Mocno pracuje nad 4. Wyprawą Roku, która odbędzie się 25-30 maja 2016r. i przemierzać będziemy zachodnią część Polski a dokładnie przemierzmy szlak wzdłuż Odry i Nysy ze Świnoujścia do Liberca. To około 670 km, które w całości można pokonać ścieżką rowerową oczywiście po niemieckiej stronie granicy. Tak czy inaczej podobnie jak w zeszłym roku czeka nas wycieczka pociągiem do Świnoujścia i dalej już rowerami w stronę Czech. To może być fantastyczny wyjazd, na który wszystkich zapraszam. Wystarczy rower, namiot trochę grosza i chęci a my damy wam super towarzystwo i ekstra zabawę.
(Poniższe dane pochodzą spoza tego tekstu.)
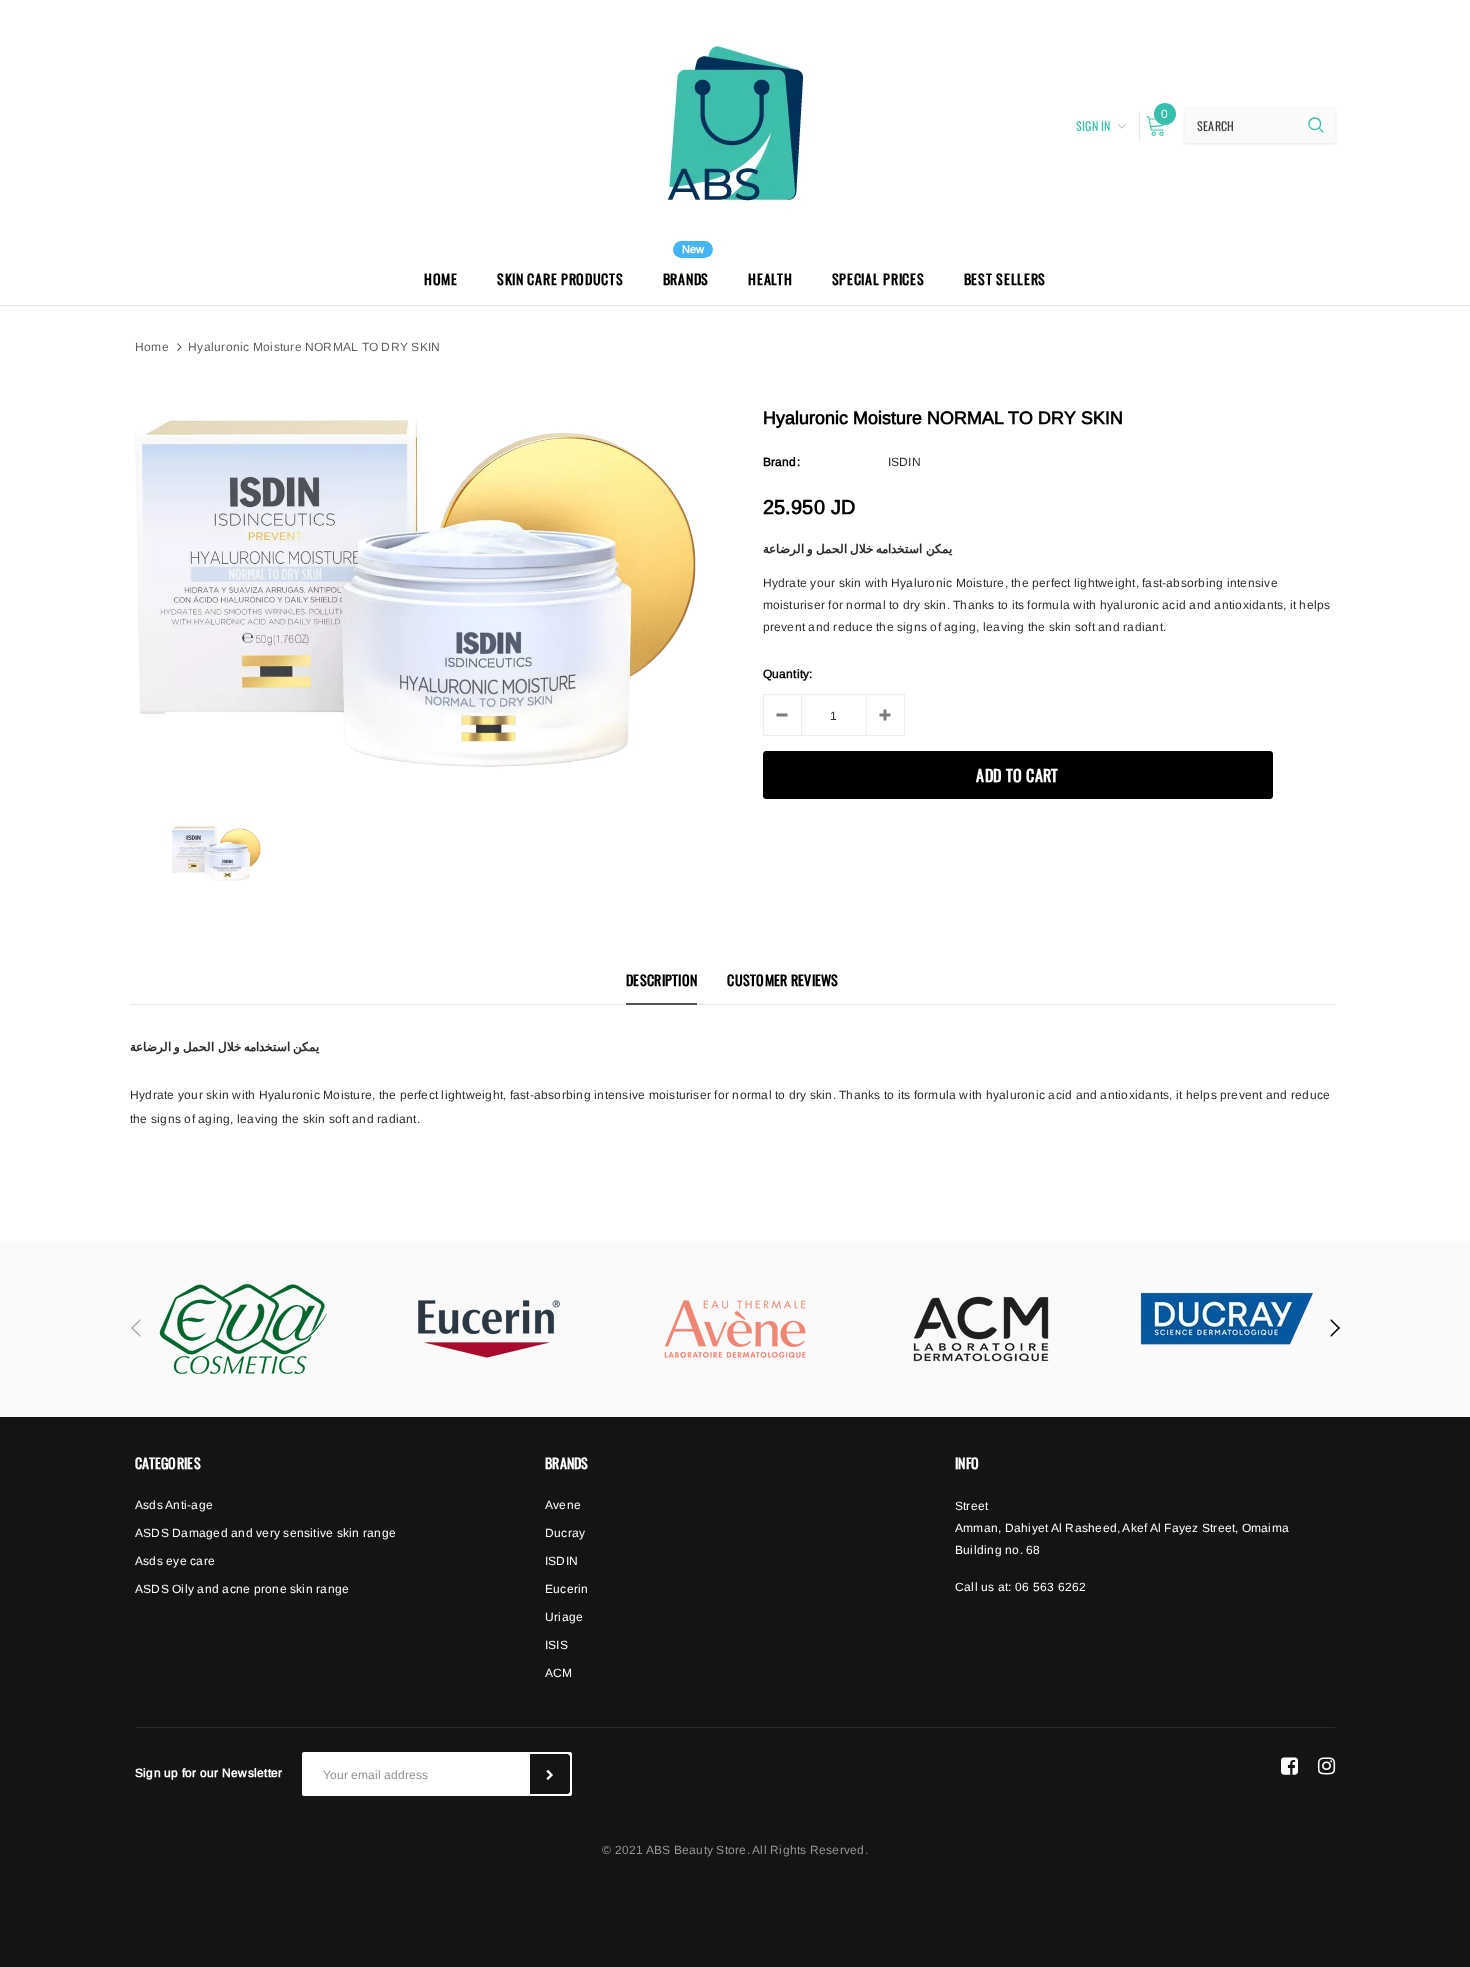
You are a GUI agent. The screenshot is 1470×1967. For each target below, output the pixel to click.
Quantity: (788, 674)
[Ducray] (1227, 1318)
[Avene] (735, 1329)
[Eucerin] (489, 1329)
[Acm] (981, 1329)
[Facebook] (1289, 1766)
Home (152, 347)
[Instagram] (1326, 1766)
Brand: (781, 462)
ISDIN (904, 462)
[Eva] (243, 1329)
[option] (416, 594)
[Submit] (550, 1774)
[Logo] (735, 123)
W pracy zawodowej same sukcesy tym bardziej, że wczoraj dowiedziałem się, że klient, dla którego przygotowuje projekt inwestycyjny jest cholernie zadowolony z powierzonych mi zadań. Co więcej od czerwca mamy ruszyć z kolejnym projektem, który podobnie jak ten pierwszy trochę potrwa, ale to już nie ma znaczenia. Gdyby to wszystko w ultrakolarstwie było takie proste jak w mojej pracy to dzisiaj byłbym najlepszym ultakolarzem. Mój psycholog z usług, którego korzystam zrobił mi test pomiaru osobowości cokolwiek to znaczy?!Podobno ludzie o moim typie charakteru są praktycznymi i zorganizowanymi tradycjonalistami. Często wysportowani. Nie interesują ich teorie czy kwestie abstrakcyjne, dopóki nie zobaczą ich praktycznego zastosowania. Posiadają sprecyzowaną wizję jak wszystko powinno wyglądać. Lojalni i pracowici. Lubią dowodzić. Wyjątkowo zdolni w organizacji i prowadzaniu działań. Dobrzy obywatele ceniący bezpieczeństwo i spokojne życie.